A small note. According to the Zodiac, You are Air-Wind and an Intellectual. I am an Earth element, which is about right in that I am a peasant/artisan. However, just to show you the prestige of Earth Power, I enclosed a newspaper article by Gwynne Dyer (Leth. Herald Aug 5.) Dyer is talking of “Gaia” — which actually includes Air, Water, Trees — Dyer asks a rhetorical question if care and concern for Gaia is a Pseudo-Religion. But he does not question whether or not the prevalent worship of the power of science-technology is more of Pseudo-Religion than the reverence for Gaia is. I guess Dyer knows, but he must have thought that the time to ask the second question has not come yet. It is safe to pretend that Science-Technology is rational and there is no problem with it. You might try criticizing Dyer for not knowing Native Science.

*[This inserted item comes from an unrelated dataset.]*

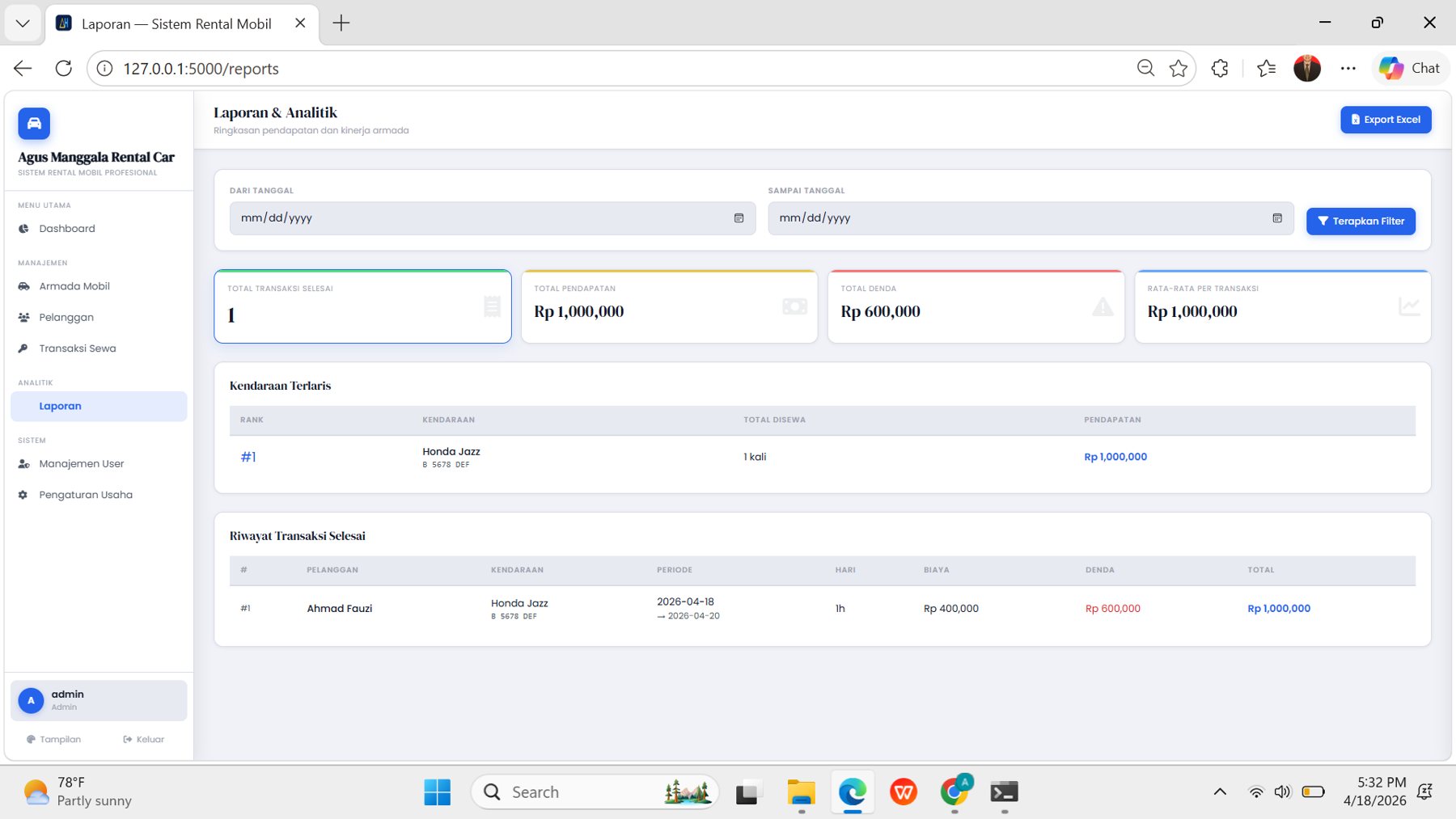Image resolution: width=1456 pixels, height=819 pixels.
Task: Refresh the page with reload icon
Action: [63, 69]
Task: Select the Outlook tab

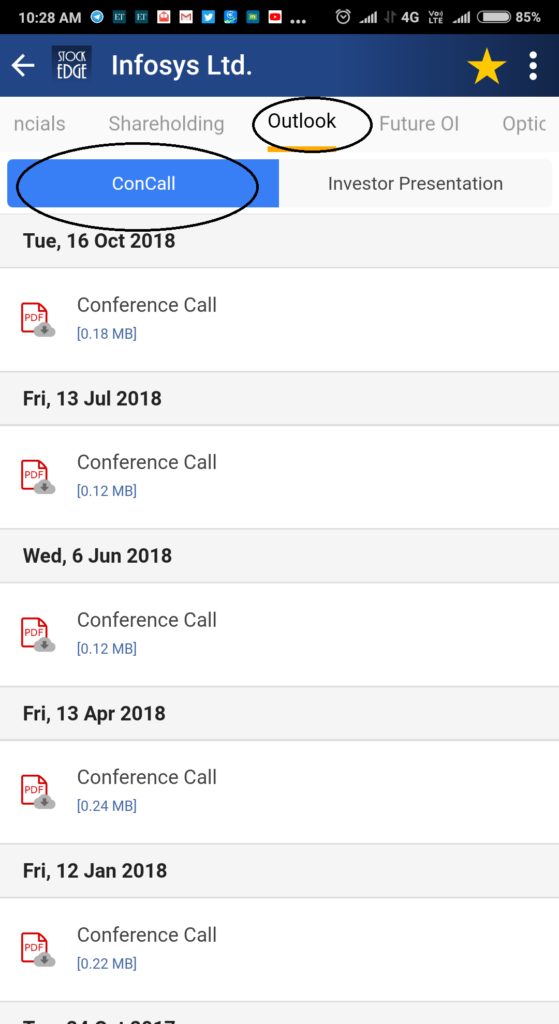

In a philosophy journal from Japan, this month, there is an article on Heidegger by a German Philosopher, Klaus Held. It is not directly on science, but on the problems of “Being” and “Will To Know” – Held is rather conservative and falls back on the old Cartesian/Kant assumption of “I think, therefore I know”. Heidegger was not satisfied with such an “easy answer” Husserl who is cited in the article, started with Kantian Axiom of “Cartesian Science can know everything and anything”, but he could not find ground for the position. That was Husserl’s “Krisis der Europaischen Wissenschaften” (1-936). Held appears to have made a retrogression to the 19th century. Somehow the worship of European science (Intellectuality) goes on, despite all proofs to the contrary. Dyer and Held are not alone.
But, interestingly, the discussion went onto the question of “Will To know”. Air-Wind is “Will — in the sense of “Will to Power” which Nietzsche et al talked about. In contrast, Earth is “Being”. Between “Will” and “Being”, there comes “Becoming”. Heidegger knew that much.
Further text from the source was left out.